**Task directions**
Somewhere below is a line with "Task: Open WhatsApp from the taskbar" and, later, a line with "Select the 도봉구 district button"; repeat those two lines and all the lines between them, exactly as they are.

**Dataset**
-- Opening Marker --

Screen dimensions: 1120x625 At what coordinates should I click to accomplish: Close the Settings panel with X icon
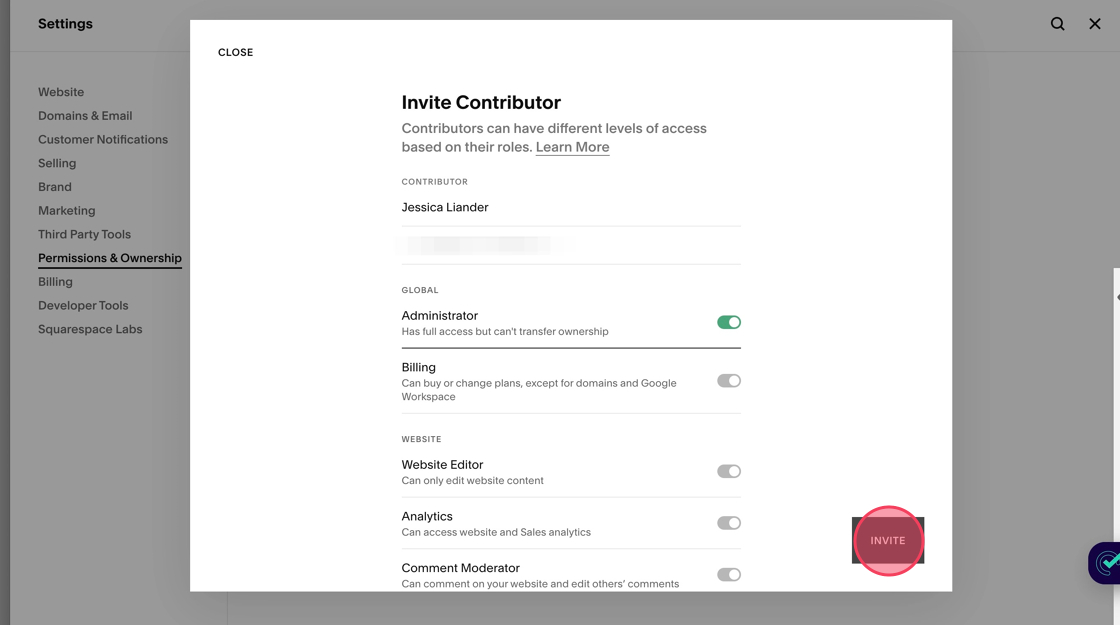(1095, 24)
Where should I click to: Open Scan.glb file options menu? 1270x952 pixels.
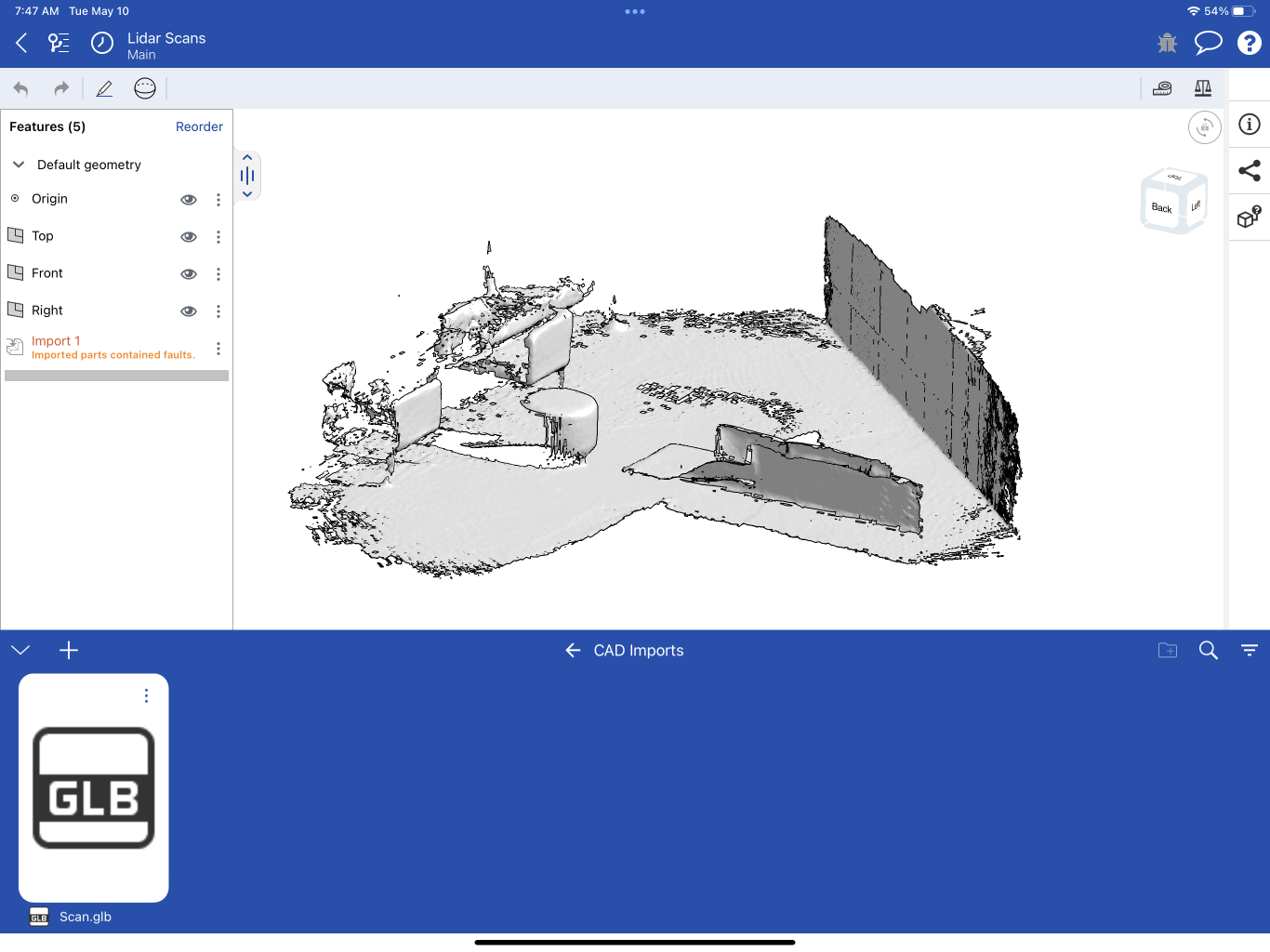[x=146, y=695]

-- Closing Marker --
-- Opening Marker --

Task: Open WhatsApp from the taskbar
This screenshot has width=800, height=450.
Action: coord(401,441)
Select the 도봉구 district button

-- Closing Marker --
-- Opening Marker --

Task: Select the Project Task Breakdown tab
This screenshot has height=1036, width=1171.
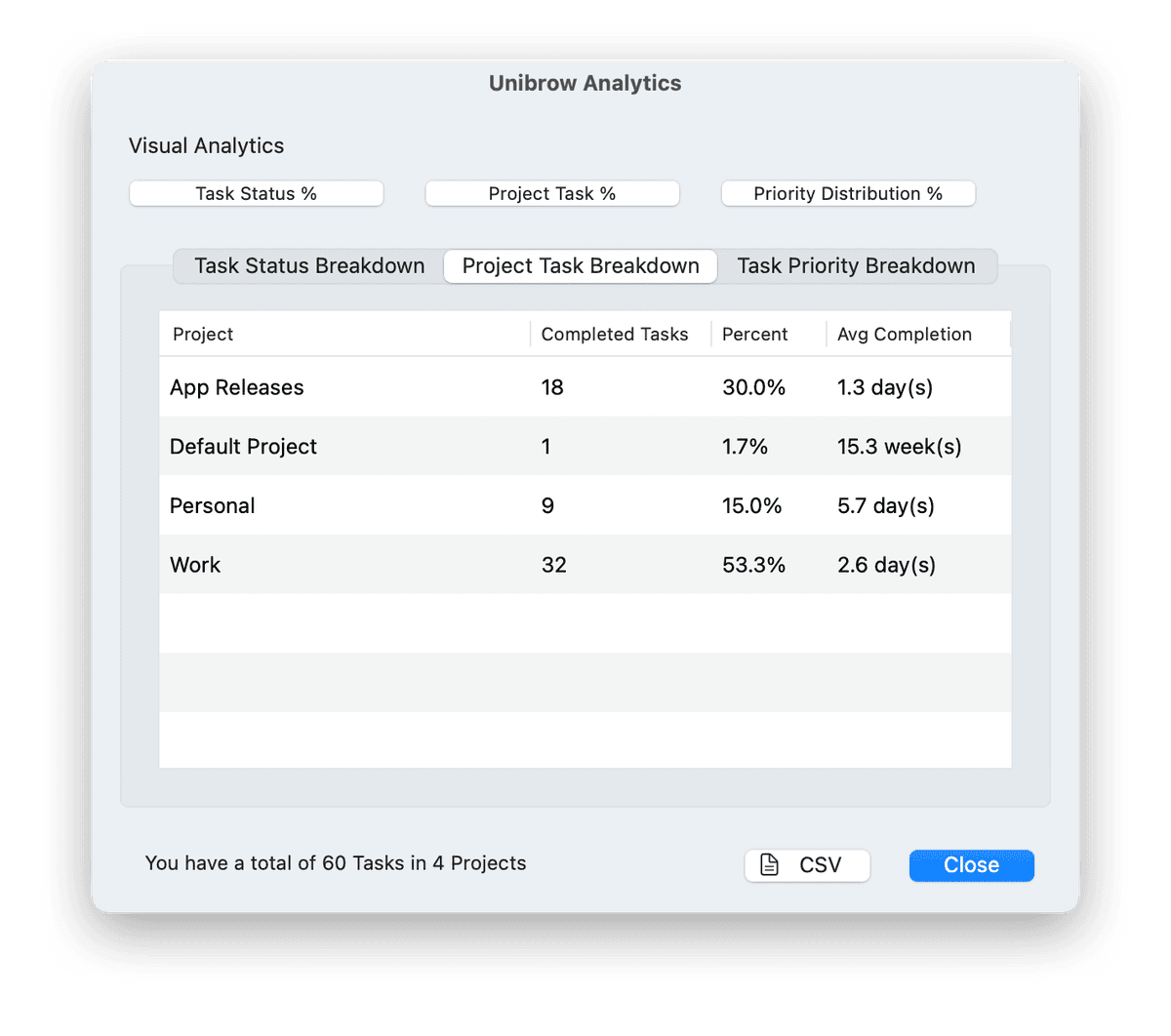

-- Closing Marker --

**Response to this task**
Task: Open WhatsApp from the taskbar
This screenshot has width=800, height=450.
Action: coord(401,441)
Select the 도봉구 district button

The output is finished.